Rock writing didn’t really get underway until about 1967, a dozen years after the music itself first took hold. But, as books like this one show, the literary genre has since burgeoned at least as rapidly as its subject.
With the exception of Paul Williams and a very few others, early rock writers dwelled mostly on the merits or failing of the music at hand, digressing only to provide personality profiles and other background information. Increasingly, however, critics have begun testing out a larger territory by considering performers and their work in cultural and political contexts.
Requiring a good amount of generalization from the author, and demanding that the reader accept often weighty premises, such writing constantly flirts with tedium and pretention. But the most successful of its exponents, including Greil Marcus, have produced rock’s most signifcant and memorable essays.
Mystery Train, subtitled Images of America in Rock ‘n’ Rol Music, attempts a task that on first consideration seems almost impossibly large. Eschewing purely musical or historical analyses, author Marcus chooses instead to discuss performers as representatives of American culture. It is perhaps the most chancey rock writing endeavor yet, and somewhat remarkably, it bears fruit.
Considering what Marcus attempts, it is not surprising that his fascination should center on musicians who themselves have taken major risks. Two such artists, Harmonica Frank and Robert Johnson, constitute the subject of a pair of initial chapters. These “ancestors” who helped pave rock’s frontiers, says Marcus, “can give us an idea of what the country has to give the music to work with—a sense of how far the music can go.”

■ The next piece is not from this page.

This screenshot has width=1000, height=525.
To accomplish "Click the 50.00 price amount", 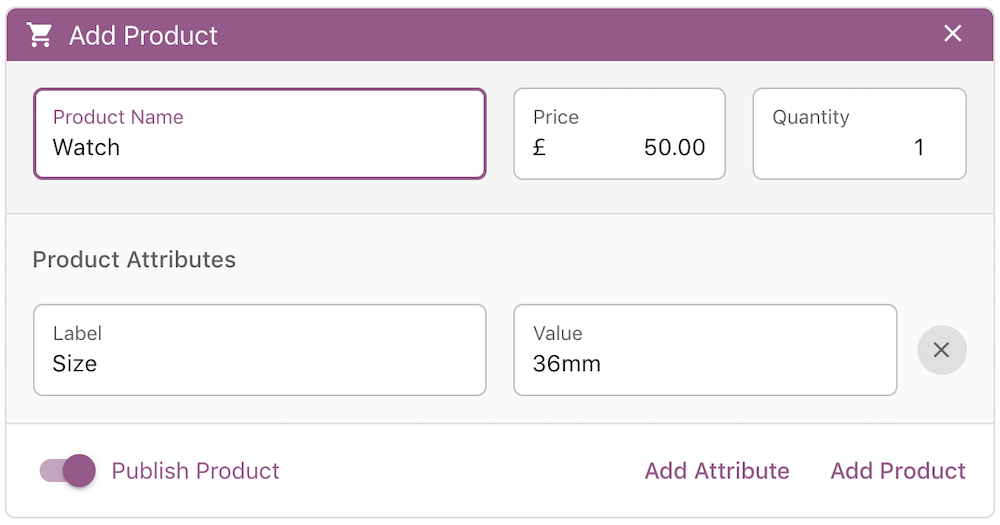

With the Frank and Johnson discussions as a backdrop, the author moves on to consider the Band (“four Canadian rockers held together by an Arkansas drummer [who] staked their claim to an American story from the beginning”), Sly Stone (whose early music “combined the promises of Martin Luther King’s speeches and the fire of a big city riot”), Randy Newman (“who carries the weight of one version of America on his shoulders”) and Elvis Presley (“a supreme figure in American life”).
At times, especially in his 25,000-word Presley essay, Marcus strikes too heavy a nationalistic note for my tastes. And I disagree strongly with several of his stated conclusions, particularly that Elvis’s “natural affection for big cars, flashy clothes, for the symbols of status that give pleasure both as symbols, and on their own terms” helps render him an embodiment “of what is good about [America].”
But this is quibbling, and what Marcus deserves is credit. He puts his finger on some of this country’s most elusive myths, taps a collective experience, and convincingly relates it to the work of the artists he discusses. And though many will find the result controversial, few will hesitate to acknowledge its importance.